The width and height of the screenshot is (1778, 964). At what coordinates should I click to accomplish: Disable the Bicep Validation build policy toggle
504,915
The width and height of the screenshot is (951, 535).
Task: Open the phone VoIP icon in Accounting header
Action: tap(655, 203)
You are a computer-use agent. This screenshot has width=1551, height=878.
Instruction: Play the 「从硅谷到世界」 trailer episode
____
* What is needed
Reproduce exactly the lines from the one with "You are a computer-use" through the end of the entries above, both ends included.

* Solved exercise
You are a computer-use agent. This screenshot has width=1551, height=878.
Instruction: Play the 「从硅谷到世界」 trailer episode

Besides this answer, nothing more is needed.